Macro & politics update
- Ukraine’s GDP growth in 4Q2016 is estimated in the range of 4.5% to 4.8% in comparison with the fourth quarter of 2015, the Head of Ukraine’s State Statistics Service Ihor Verner reported at a session of the Government on February 8, 2017
- Consumer prices increased by 1.1% m/m in January 2017. Additional inflation risks have emerged, driving the NBU inflation expectation outlook for 2017 to the level of 9.1%
- Ukraine’s foreign reserves contracted by 0.6% m/m in January 2017, and amounted to USD 15.4 bn by February 1, 2017
- The issue of the next tranche from the International Monetary Fund (IMF) under the EFF program to Ukraine has not been put on the agenda of the meetings of the IMF Executive Board for the period up to February 17, 2017. Ukraine’s PM expects the IMF Board’s resolution by end of February
- The EU is considering the extension of the second tranche of the Macro-Financial Assistance to Ukraine in the amount of EUR 600 mn (USD 640 mn) in the forthcoming weeks
Last week, all prices on the sovereign Eurobonds gained 2.9 cents on avg., save Ukraine-2019 and Ukraine-2024 which increased by 1.9 cents to be traded at 99.7 cents and 94.6 cents respectively. Ukraine-2020, Ukraine-2021, and Ukraine-2022 traded in the range of 98.6 cents, 97.7 cents, and 96.5 cents. Ukraine 2023 traded at 95.7 cents. Ukraine-2025 Ukraine-2026, and Ukraine-2027 traded at 94.0 cents on avg. We think that the sovereign Eurobond prices received support from the statements of the IMF officials about an imminent disbursement of the next credit tranche to the country. Among our corporate Eurobond Ukrlandfarming-18, and Ukrainian Railway-21 gained 3 pp. and 50 bps respectively, while Avangard-18 remained unchanged. DTEK-24 and Ferrexpo-19 lost 1.3 pp. and 86 bps respectively. We think that the prices on the Ukrlandfarming’s and Ukrainian Railway’s notes continued gaining from the strong support the companies received from the business community and the Prime-Minister in their standoff against the NBU for the former, and against the infrastructure minister for the latter. The loss on DTEK-24 and Ferrexpo-19 most likely reflects a market adjustment after the strong price rally of the previous weeks.

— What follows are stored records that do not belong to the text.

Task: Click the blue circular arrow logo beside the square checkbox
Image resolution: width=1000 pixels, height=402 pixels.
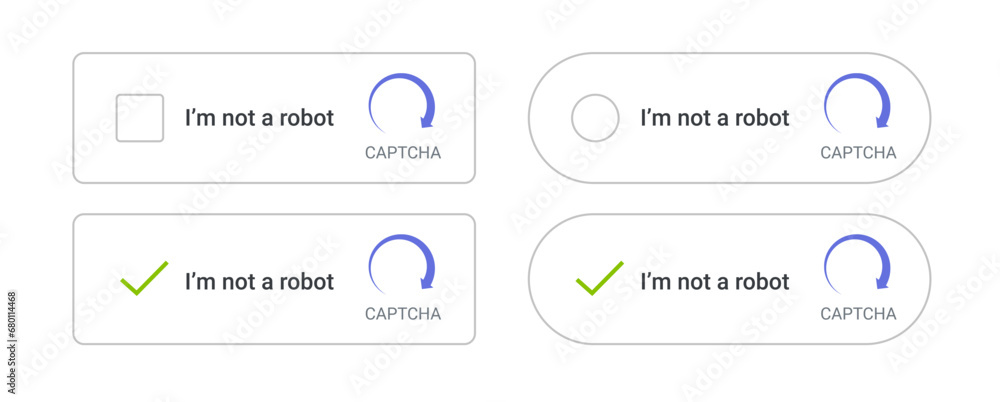Action: pyautogui.click(x=402, y=102)
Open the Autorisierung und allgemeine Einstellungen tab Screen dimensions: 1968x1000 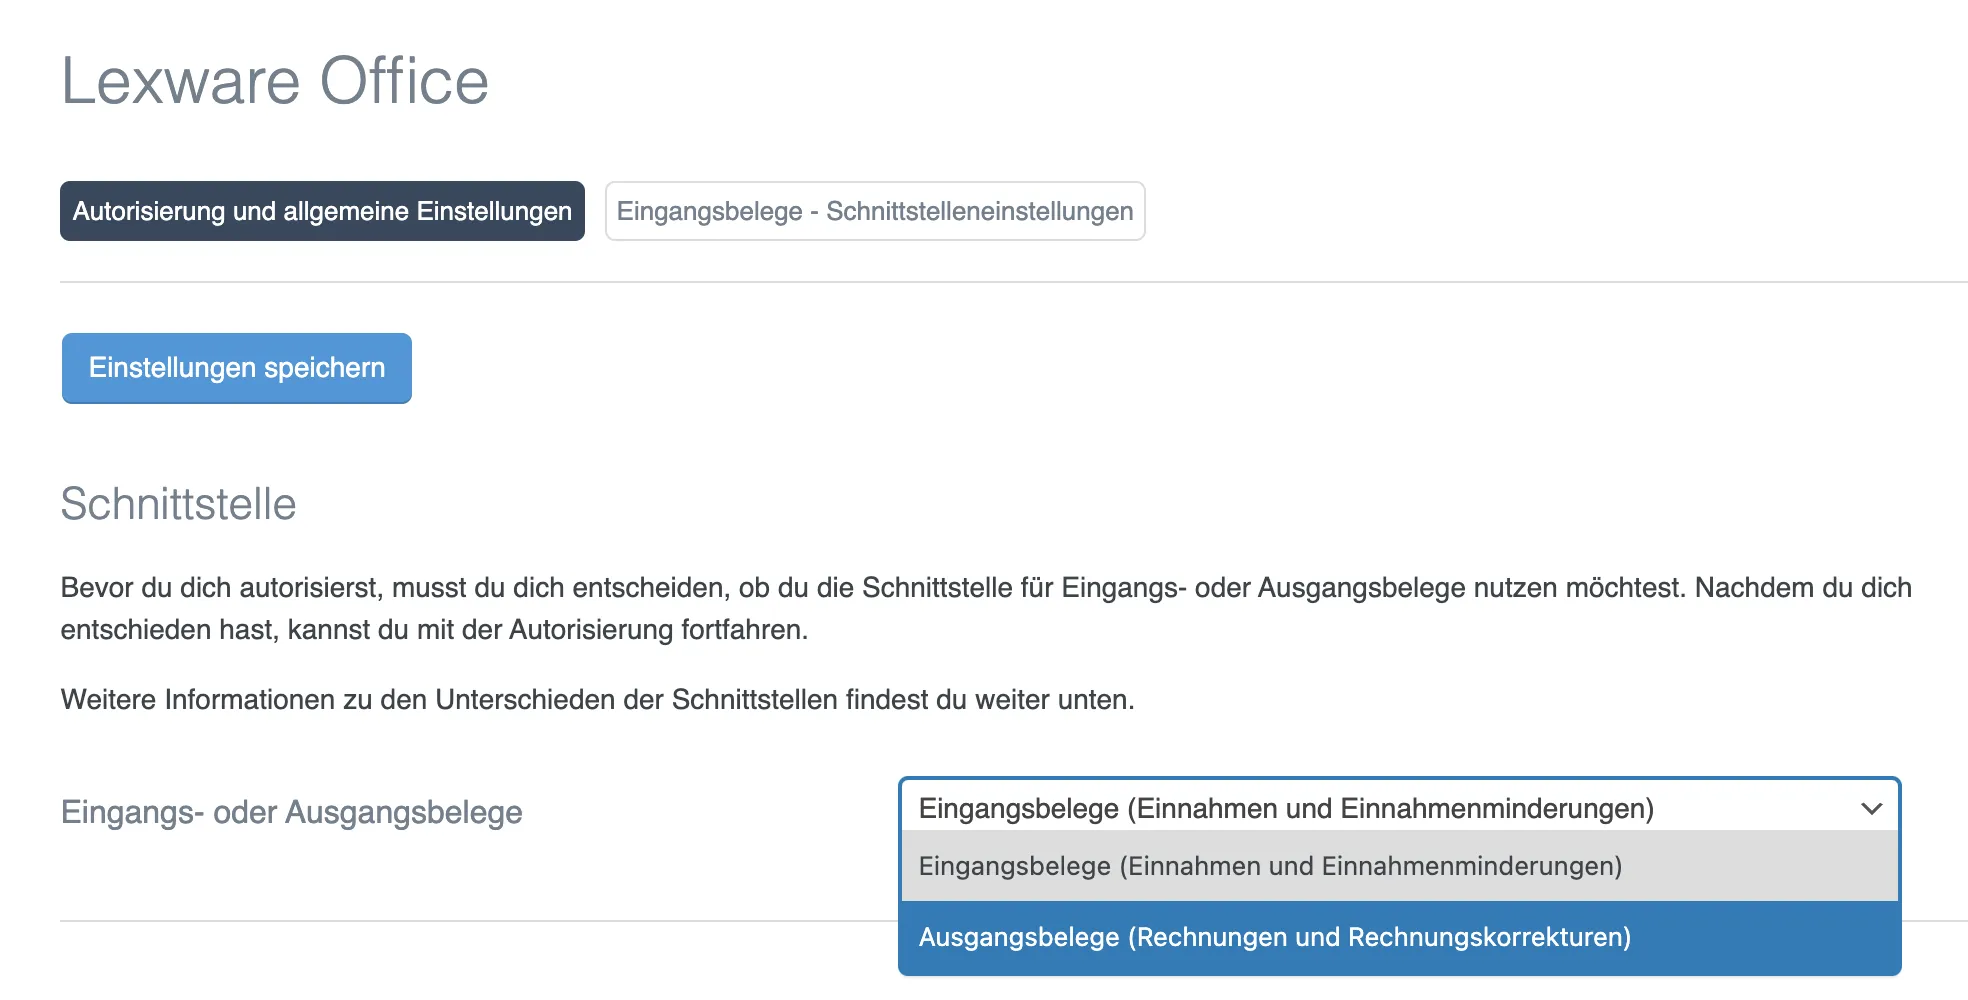point(322,211)
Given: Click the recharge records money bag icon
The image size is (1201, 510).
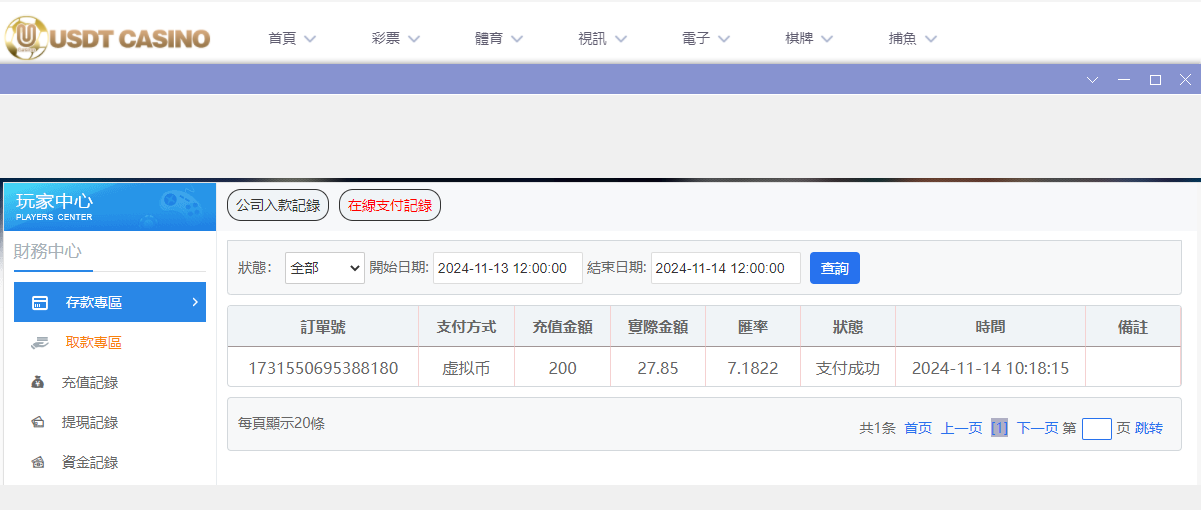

OOver the last week, the average USD/UAH exchange rate increased by 0.1% w/w to 27.09, closing at the level of UAH 27.21 on Friday. The average daily FX turnover on the interbank market decreased by 8.1% w/w to USD 147.6 mn, while FX trading volume amounted to USD 183.5 mn on Friday. The average outstanding amounts held on banks’ correspondent accounts decreased by 13.0% w/w or by UAH 6.0 bn to UAH 40.0 bn. Last week, the quotations on nearly all Kievprime indexes remained unchanged, save the shortest Kievprime overnight (o/n) and Kievprime 1M, with the former losing 0.05% to be quoted at 12.9% and the latter gaining 0.02% to 16.1%. Kievprime 1W was quoted at 14.5%, Kievprime 2M and Kievprime 3M quoted at 18.0%; Kievprime 6M and Kievprime 1Y were quoted at 19.0%. NBU extended UAH 42 mn refinancing to banks during the week (UAH 438 mn for the previous week), whereas banks acquired NBU deposit certificates worth UAH 68 bn (UAH 70 bn during the previous week).
Local bond markets
The Finance Ministry made no domestic bonds placement last week. NBU made no operations with gov. domestic bonds. Non-Bank Corporates and non-resident players reduced their holdings of gov. domestic bonds by 0.5% w/w (-UAH 110 mn) and by 2.0% w/w (-UAH 126 mn) respectively, whereas local banks increased their holdings by 0.3% w/w (UAH 790 mn). Secondary market activities for gov. bonds were distributed as following: short-term bonds accounted for 28% of contracts and 51% of market volume, medium-term bonds made 72% and 49% correspondingly. USD and EUR denominated bonds represented 41% of contracts and 35% of the overall market volume. The total turnover of local govt. bonds on the “Perspectiva” SE amounted to UAH 2.0 bn, compared with UAH 2.4 bn for the previous week.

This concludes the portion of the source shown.